__Task to complete__
Copy out the data again word for word, starting at the line containing "The height and width of the screenshot is (493, 900)." and ending at the line containing "Action: click(108, 71)".

__Record list__
------------------------------------------------------------

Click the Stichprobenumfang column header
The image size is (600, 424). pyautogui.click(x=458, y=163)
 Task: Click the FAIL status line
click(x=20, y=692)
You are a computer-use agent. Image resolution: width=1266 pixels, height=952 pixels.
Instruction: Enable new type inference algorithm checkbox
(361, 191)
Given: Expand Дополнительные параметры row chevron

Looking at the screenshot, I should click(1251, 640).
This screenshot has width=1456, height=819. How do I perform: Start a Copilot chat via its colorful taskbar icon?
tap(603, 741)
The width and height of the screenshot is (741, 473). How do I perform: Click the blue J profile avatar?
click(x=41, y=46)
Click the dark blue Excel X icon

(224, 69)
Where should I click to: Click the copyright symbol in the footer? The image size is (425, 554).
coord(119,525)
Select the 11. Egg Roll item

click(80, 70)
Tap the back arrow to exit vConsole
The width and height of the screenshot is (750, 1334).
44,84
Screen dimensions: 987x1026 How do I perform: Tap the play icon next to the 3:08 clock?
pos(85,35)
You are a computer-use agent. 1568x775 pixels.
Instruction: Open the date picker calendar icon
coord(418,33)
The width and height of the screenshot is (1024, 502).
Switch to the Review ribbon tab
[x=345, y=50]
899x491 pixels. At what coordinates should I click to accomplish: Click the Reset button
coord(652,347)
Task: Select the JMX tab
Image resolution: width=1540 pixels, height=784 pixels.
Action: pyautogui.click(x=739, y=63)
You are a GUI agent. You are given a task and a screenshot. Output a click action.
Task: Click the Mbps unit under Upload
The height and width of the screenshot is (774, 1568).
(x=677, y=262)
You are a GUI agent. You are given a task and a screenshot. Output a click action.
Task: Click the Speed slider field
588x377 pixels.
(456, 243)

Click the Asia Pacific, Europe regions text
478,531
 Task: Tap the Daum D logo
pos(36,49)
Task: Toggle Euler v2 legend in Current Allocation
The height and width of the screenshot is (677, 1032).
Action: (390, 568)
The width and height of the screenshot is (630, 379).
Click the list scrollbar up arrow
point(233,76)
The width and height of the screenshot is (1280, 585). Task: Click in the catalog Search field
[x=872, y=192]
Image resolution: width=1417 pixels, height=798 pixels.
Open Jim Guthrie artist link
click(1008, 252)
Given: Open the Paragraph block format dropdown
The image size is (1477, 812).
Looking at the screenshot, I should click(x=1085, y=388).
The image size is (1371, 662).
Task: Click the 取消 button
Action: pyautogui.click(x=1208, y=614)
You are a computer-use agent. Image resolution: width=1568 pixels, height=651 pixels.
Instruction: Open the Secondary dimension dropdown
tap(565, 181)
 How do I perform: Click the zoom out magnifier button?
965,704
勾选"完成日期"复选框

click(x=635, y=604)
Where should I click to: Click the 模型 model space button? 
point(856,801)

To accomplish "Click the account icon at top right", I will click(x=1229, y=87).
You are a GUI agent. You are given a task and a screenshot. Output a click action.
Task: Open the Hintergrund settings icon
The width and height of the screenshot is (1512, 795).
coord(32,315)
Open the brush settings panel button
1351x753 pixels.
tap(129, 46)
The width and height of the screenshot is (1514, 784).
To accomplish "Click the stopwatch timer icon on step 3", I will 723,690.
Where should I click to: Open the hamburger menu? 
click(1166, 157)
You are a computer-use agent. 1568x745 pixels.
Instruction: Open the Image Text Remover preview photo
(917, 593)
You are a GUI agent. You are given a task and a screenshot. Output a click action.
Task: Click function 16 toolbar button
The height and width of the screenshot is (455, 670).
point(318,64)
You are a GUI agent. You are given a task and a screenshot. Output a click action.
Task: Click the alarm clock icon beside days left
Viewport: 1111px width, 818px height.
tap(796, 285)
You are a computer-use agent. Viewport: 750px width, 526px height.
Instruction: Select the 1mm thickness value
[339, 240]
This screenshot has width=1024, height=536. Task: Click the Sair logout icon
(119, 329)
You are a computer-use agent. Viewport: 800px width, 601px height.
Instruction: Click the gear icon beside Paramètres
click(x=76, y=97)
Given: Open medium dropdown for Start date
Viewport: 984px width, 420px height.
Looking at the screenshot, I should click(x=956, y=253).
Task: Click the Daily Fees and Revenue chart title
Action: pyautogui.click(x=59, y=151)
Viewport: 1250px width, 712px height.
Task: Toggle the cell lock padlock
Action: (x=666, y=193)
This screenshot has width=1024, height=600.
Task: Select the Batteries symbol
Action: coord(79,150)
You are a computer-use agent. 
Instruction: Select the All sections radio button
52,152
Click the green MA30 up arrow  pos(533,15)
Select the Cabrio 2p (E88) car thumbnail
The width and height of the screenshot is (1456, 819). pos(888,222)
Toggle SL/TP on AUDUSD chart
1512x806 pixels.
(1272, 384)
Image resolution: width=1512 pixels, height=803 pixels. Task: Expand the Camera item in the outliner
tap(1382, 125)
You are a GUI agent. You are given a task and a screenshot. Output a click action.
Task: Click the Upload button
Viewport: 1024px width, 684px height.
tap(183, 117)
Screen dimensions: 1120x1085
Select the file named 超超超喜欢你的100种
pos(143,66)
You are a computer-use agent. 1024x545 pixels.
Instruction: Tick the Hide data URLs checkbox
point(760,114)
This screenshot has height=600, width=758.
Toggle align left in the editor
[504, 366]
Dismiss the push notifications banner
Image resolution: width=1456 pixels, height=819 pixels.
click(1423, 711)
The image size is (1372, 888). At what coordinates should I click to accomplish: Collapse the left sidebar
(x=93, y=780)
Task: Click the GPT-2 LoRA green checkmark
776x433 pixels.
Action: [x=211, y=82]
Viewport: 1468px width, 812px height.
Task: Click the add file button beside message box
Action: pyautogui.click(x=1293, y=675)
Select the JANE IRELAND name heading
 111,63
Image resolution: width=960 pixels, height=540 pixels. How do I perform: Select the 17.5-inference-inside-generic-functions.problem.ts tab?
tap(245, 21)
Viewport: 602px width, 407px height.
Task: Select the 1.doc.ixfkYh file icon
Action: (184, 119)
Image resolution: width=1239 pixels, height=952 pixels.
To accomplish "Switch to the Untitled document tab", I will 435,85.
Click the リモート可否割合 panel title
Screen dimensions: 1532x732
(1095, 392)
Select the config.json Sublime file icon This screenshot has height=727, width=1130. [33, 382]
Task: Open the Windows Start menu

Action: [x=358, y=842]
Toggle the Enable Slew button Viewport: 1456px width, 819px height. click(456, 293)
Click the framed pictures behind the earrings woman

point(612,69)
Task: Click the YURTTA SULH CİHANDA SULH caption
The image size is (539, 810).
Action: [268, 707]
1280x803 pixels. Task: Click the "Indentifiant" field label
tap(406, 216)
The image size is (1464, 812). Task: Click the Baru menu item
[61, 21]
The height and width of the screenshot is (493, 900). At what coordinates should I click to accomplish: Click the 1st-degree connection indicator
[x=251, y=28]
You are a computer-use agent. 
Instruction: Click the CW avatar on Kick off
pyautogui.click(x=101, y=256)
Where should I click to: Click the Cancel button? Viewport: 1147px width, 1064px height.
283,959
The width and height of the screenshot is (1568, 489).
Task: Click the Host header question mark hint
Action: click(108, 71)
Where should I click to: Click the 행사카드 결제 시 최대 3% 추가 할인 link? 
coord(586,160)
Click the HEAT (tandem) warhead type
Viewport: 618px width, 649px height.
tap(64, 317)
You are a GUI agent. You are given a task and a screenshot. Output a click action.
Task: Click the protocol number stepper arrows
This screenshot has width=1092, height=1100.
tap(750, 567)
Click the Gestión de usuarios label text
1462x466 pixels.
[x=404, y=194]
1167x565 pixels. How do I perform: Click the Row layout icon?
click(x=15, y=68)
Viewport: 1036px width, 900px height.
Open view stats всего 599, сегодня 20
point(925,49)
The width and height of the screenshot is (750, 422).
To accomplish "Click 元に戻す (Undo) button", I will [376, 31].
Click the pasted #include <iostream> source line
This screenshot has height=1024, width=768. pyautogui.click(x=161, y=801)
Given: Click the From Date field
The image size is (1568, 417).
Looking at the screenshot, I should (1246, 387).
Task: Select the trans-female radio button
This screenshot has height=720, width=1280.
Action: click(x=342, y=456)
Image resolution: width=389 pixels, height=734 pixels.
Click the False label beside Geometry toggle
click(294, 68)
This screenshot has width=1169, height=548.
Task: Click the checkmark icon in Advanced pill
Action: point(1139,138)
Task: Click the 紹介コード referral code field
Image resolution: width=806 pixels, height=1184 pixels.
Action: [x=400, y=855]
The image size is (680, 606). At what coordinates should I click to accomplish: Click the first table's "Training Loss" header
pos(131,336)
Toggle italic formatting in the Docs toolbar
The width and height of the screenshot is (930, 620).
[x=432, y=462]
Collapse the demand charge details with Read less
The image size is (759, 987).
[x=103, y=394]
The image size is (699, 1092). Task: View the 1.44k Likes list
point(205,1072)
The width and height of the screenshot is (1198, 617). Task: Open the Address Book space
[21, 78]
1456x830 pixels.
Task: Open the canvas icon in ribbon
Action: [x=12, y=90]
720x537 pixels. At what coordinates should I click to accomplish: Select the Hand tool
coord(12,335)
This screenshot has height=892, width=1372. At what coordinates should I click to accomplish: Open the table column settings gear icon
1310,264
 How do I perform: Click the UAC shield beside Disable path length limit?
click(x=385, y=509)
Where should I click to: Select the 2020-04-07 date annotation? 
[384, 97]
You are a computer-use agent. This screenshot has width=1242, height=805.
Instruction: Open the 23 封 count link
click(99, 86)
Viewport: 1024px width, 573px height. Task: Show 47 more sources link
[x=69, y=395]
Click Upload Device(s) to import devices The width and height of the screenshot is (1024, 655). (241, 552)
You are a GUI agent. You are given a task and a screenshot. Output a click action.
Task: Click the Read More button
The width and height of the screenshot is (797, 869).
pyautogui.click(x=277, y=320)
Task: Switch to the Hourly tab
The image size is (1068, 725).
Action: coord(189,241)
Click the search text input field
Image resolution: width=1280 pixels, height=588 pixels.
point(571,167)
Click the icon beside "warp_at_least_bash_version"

------------------------------------------------------------

__Full output__
The height and width of the screenshot is (493, 900). At what coordinates should I click to accomplish: Click the 1st-degree connection indicator
[x=251, y=28]
You are a computer-use agent. 
Instruction: Click the CW avatar on Kick off
pyautogui.click(x=101, y=256)
Where should I click to: Click the Cancel button? Viewport: 1147px width, 1064px height.
283,959
The width and height of the screenshot is (1568, 489).
Task: Click the Host header question mark hint
Action: click(108, 71)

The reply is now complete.